-- Start of Supplied material --

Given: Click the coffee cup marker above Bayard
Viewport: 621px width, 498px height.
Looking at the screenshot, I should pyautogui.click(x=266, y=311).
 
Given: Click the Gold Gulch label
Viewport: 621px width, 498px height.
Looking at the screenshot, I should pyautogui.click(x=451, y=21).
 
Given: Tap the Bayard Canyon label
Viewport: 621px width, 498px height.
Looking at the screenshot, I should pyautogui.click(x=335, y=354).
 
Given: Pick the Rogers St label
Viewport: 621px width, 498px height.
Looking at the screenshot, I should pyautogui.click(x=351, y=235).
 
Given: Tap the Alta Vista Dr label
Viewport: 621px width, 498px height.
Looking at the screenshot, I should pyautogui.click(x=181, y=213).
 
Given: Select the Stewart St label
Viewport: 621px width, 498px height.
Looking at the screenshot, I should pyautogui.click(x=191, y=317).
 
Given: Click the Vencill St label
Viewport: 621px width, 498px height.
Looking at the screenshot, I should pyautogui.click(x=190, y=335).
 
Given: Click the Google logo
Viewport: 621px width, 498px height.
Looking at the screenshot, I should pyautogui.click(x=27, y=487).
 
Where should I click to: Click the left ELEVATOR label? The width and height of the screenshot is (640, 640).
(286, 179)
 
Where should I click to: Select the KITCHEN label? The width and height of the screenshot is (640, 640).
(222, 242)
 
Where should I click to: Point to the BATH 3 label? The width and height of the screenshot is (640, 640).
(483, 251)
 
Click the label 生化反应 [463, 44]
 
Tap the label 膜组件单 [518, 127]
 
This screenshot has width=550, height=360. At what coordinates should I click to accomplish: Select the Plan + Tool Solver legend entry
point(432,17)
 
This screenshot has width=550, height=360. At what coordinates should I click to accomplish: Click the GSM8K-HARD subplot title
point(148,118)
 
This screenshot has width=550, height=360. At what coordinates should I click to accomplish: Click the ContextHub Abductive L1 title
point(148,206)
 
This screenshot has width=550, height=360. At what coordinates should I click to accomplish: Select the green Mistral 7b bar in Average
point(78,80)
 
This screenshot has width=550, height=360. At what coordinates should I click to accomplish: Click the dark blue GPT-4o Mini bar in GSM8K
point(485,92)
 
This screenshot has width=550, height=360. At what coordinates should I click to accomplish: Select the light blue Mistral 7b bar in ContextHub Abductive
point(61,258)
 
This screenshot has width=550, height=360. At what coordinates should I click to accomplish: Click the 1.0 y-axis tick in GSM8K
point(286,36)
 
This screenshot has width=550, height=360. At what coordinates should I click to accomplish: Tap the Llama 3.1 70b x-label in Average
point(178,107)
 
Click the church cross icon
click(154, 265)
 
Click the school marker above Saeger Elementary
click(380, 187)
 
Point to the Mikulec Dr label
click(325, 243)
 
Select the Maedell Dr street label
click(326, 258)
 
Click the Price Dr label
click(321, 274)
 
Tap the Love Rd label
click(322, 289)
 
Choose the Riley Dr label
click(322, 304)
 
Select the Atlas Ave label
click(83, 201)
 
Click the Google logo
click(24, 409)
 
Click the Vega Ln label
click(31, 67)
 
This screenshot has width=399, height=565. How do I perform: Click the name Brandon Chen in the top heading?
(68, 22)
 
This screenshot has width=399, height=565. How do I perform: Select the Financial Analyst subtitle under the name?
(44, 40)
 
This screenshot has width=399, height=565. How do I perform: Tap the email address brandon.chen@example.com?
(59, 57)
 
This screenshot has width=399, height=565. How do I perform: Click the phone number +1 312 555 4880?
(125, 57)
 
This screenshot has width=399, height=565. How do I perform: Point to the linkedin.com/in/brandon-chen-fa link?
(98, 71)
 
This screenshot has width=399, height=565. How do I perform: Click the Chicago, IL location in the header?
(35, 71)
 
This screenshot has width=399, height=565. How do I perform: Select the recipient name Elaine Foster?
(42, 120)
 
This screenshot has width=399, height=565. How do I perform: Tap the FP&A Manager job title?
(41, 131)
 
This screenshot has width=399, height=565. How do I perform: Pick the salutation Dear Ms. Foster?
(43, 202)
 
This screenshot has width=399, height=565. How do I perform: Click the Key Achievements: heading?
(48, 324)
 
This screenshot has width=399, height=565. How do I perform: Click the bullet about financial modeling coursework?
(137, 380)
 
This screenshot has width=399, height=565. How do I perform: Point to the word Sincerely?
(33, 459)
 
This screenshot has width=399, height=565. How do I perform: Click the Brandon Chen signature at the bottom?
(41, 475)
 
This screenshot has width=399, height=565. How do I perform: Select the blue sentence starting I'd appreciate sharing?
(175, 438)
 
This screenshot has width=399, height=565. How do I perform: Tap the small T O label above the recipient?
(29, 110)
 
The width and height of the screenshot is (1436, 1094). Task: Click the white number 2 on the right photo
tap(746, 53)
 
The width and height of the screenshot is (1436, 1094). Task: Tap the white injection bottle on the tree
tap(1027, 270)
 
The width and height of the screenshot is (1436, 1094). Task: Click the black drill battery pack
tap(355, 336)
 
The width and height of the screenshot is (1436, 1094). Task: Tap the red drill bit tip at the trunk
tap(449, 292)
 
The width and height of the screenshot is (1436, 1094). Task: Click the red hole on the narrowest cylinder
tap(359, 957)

-- End of Supplied material --

Required task → Reproduce all of the data above verbatim, line for line.

Response →
Given: Click the coffee cup marker above Bayard
Viewport: 621px width, 498px height.
Looking at the screenshot, I should pyautogui.click(x=266, y=311).
 
Given: Click the Gold Gulch label
Viewport: 621px width, 498px height.
Looking at the screenshot, I should pyautogui.click(x=451, y=21).
 
Given: Tap the Bayard Canyon label
Viewport: 621px width, 498px height.
Looking at the screenshot, I should pyautogui.click(x=335, y=354).
 
Given: Pick the Rogers St label
Viewport: 621px width, 498px height.
Looking at the screenshot, I should pyautogui.click(x=351, y=235).
 
Given: Tap the Alta Vista Dr label
Viewport: 621px width, 498px height.
Looking at the screenshot, I should pyautogui.click(x=181, y=213).
 
Given: Select the Stewart St label
Viewport: 621px width, 498px height.
Looking at the screenshot, I should pyautogui.click(x=191, y=317).
 
Given: Click the Vencill St label
Viewport: 621px width, 498px height.
Looking at the screenshot, I should pyautogui.click(x=190, y=335).
 
Given: Click the Google logo
Viewport: 621px width, 498px height.
Looking at the screenshot, I should pyautogui.click(x=27, y=487).
 
Where should I click to: Click the left ELEVATOR label? The width and height of the screenshot is (640, 640).
(286, 179)
 
Where should I click to: Select the KITCHEN label? The width and height of the screenshot is (640, 640).
(222, 242)
 
Where should I click to: Point to the BATH 3 label? The width and height of the screenshot is (640, 640).
(483, 251)
 
Click the label 生化反应 [463, 44]
 
Tap the label 膜组件单 [518, 127]
 
This screenshot has width=550, height=360. At what coordinates should I click to accomplish: Select the Plan + Tool Solver legend entry
point(432,17)
 
This screenshot has width=550, height=360. At what coordinates should I click to accomplish: Click the GSM8K-HARD subplot title
point(148,118)
 
This screenshot has width=550, height=360. At what coordinates should I click to accomplish: Click the ContextHub Abductive L1 title
point(148,206)
 
This screenshot has width=550, height=360. At what coordinates should I click to accomplish: Select the green Mistral 7b bar in Average
point(78,80)
 
This screenshot has width=550, height=360. At what coordinates should I click to accomplish: Click the dark blue GPT-4o Mini bar in GSM8K
point(485,92)
 
This screenshot has width=550, height=360. At what coordinates should I click to accomplish: Select the light blue Mistral 7b bar in ContextHub Abductive
point(61,258)
 
This screenshot has width=550, height=360. At what coordinates should I click to accomplish: Click the 1.0 y-axis tick in GSM8K
point(286,36)
 
This screenshot has width=550, height=360. At what coordinates should I click to accomplish: Tap the Llama 3.1 70b x-label in Average
point(178,107)
 
Click the church cross icon
click(154, 265)
 
Click the school marker above Saeger Elementary
click(380, 187)
 
Point to the Mikulec Dr label
click(325, 243)
 
Select the Maedell Dr street label
click(326, 258)
 
Click the Price Dr label
click(321, 274)
 
Tap the Love Rd label
click(322, 289)
 
Choose the Riley Dr label
click(322, 304)
 
Select the Atlas Ave label
click(83, 201)
 
Click the Google logo
click(24, 409)
 
Click the Vega Ln label
click(31, 67)
 
This screenshot has width=399, height=565. How do I perform: Click the name Brandon Chen in the top heading?
(68, 22)
 
This screenshot has width=399, height=565. How do I perform: Select the Financial Analyst subtitle under the name?
(44, 40)
 
This screenshot has width=399, height=565. How do I perform: Tap the email address brandon.chen@example.com?
(59, 57)
 
This screenshot has width=399, height=565. How do I perform: Click the phone number +1 312 555 4880?
(125, 57)
 
This screenshot has width=399, height=565. How do I perform: Point to the linkedin.com/in/brandon-chen-fa link?
(98, 71)
 
This screenshot has width=399, height=565. How do I perform: Click the Chicago, IL location in the header?
(35, 71)
 
This screenshot has width=399, height=565. How do I perform: Select the recipient name Elaine Foster?
(42, 120)
 
This screenshot has width=399, height=565. How do I perform: Tap the FP&A Manager job title?
(41, 131)
 
This screenshot has width=399, height=565. How do I perform: Pick the salutation Dear Ms. Foster?
(43, 202)
 
This screenshot has width=399, height=565. How do I perform: Click the Key Achievements: heading?
(48, 324)
 
This screenshot has width=399, height=565. How do I perform: Click the bullet about financial modeling coursework?
(137, 380)
 
This screenshot has width=399, height=565. How do I perform: Point to the word Sincerely?
(33, 459)
 
This screenshot has width=399, height=565. How do I perform: Click the Brandon Chen signature at the bottom?
(41, 475)
 
This screenshot has width=399, height=565. How do I perform: Select the blue sentence starting I'd appreciate sharing?
(175, 438)
 
This screenshot has width=399, height=565. How do I perform: Tap the small T O label above the recipient?
(29, 110)
 
The width and height of the screenshot is (1436, 1094). Task: Click the white number 2 on the right photo
tap(746, 53)
 
The width and height of the screenshot is (1436, 1094). Task: Tap the white injection bottle on the tree
tap(1027, 270)
 
The width and height of the screenshot is (1436, 1094). Task: Click the black drill battery pack
tap(355, 336)
 
The width and height of the screenshot is (1436, 1094). Task: Tap the red drill bit tip at the trunk
tap(449, 292)
 
The width and height of the screenshot is (1436, 1094). Task: Click the red hole on the narrowest cylinder
tap(359, 957)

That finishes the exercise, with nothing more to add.